If you’re a SLIM user, you probably know that a function unit such as story points must be assigned a gearing factor to normalize the size for the statistical computations that SLIM performs. If you’re using story points as your function unit, what gearing factor should you use? There is no single right answer, for several reasons.
First, if you’ve followed the suggestions we’ve outlined in the previous articles and have consistent bins, exemplar stories or epics for each bin and the bins are calibrated based on the story points assigned to historical projects, you can get consistent enough sizing in story points from project to project within your organization. However, that doesn’t mean that your bins and story points are consistent with other organizations, and the gearing factor you use may need to be different from other organizations.
Second, the gearing factor you use depends on aspects of how you use SLIM. Some SLIM customers primarily use the QSM trend data that’s delivered with SLIM, and base their estimates on the industry‑wide data found in the QSM database of projects, from which those trends are derived. Other SLIM customers primarily use their own historical data and compute custom trends.
Third, the gearing factor you use depends on how you capture historical size of your completed projects, and what sizing unit you use for that, which may be different from story points. SLIM‑DataManager allows you to capture size of completed projects in multiple ways, using the technique called “secondary sizing units.” You may use story points as a secondary sizing unit for historical projects, and the primary unit for new estimates.
The gearing factors you use depend on these choices and more. The specifics of all the variations are beyond the scope of this paper, but the key is that the gearing factors you use must be coordinated with the Productivity Index (PI) values you use in your SLIM estimates, typically chosen based on the trend data used for the estimate. QSM can consult with your organization to help choose the appropriate gearing factors.
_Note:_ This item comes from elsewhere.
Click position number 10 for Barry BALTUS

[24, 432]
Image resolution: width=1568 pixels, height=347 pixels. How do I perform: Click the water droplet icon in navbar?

Here, we’ll describe two ways to choose a gearing factor for story points that may be helpful in your organization.
Method 1: You size completed projects using a source code counter.
We discussed the use of Source Lines of Code (SLOC) for sizing agile projects you need to estimate later in the previous article in this series. There is nothing unique to agile methods about the finished code when a project is complete, and you may be using an automated code counter to measure the size of completed projects in SLOC. That data can be used to calibrate a gearing factor for story points. You can use this whether you use QSM trends or you compute your own trend data. If you are using a QSM trend, the validity of this depends on how your coding style and how the SLOC measurements your code counter computes compare with the industry standard. If you are using SLIM-DataManager to capture your history, and optionally also use SLIM-Metrics to compute custom trends, use the code count in SLOC as the primary sizing unit for the projects you’re including in the trend computation. In the fourth article in this series, we described the notion of “estimated actuals,” the story point counts assigned to stories that we actually included in a release. Compute the total of these estimated actual story points for stories that were included in the release and enter that into SLIM-DataManager as a Secondary Sizing Unit. SLIM-DataManager will compute the gearing factor for story points on each project. Since these “estimated actuals” still have variation from project to project, the gearing factors won’t be exactly the same for each project; you will get a distribution of gearing factors. The median of those gearing factors will be a good choice for the gearing factor for new projects to go along with the QSM or custom trend and the PI values you use derived from that trend.
Method 2: Story points are your main measure of size. You compute your own trend data for estimates and you do not need to compare your projects to industry data.
The details of how to compute custom trends and which projects to include are beyond the scope of this paper. In this situation, the gearing factor you use can be almost arbitrary, but you must use that same gearing factor when computing the trends and with new estimates, and you must use those trends and the PI values from the trends as the basis of the choice of PI in new estimates. For example, you could use the PI Calculator in SLIM-Estimate to choose the PI for a project, since that will be based on the trend used in the project.
For technical reasons beyond the scope of this paper, the SLIM methods require normalized sizes of projects in the thousands. This is the main restriction on how you choose the gearing factor for story points. When you enter completed projects in SLIM-DataManager that you will use as input to SLIM-Metrics for computing trends, use story points as the primary function unit. Enter the total “estimated actuals” for stories included in the release as the size. Choose a gearing factor so that the size in Implementation Units (IU, the base unit that SLIM uses to normalize size) is in the thousands, or even 100’s of thousands if it’s a very large project. Choose the same gearing factor for all your projects, and also use this gearing factor for new projects. By using the same gearing factor for the historical projects that went into your trends and also for new estimates, and by using the PI values based on those same trends for the new estimates, the PI values and normalized sizes are matched as required by the SLIM methodology. However, the normalized sizes of your projects, based on the arbitrary choice of the gearing factor, may not be comparable to the normalized sizes of the industry data in the QSM database. You should be aware of that when asking QSM for information from that database.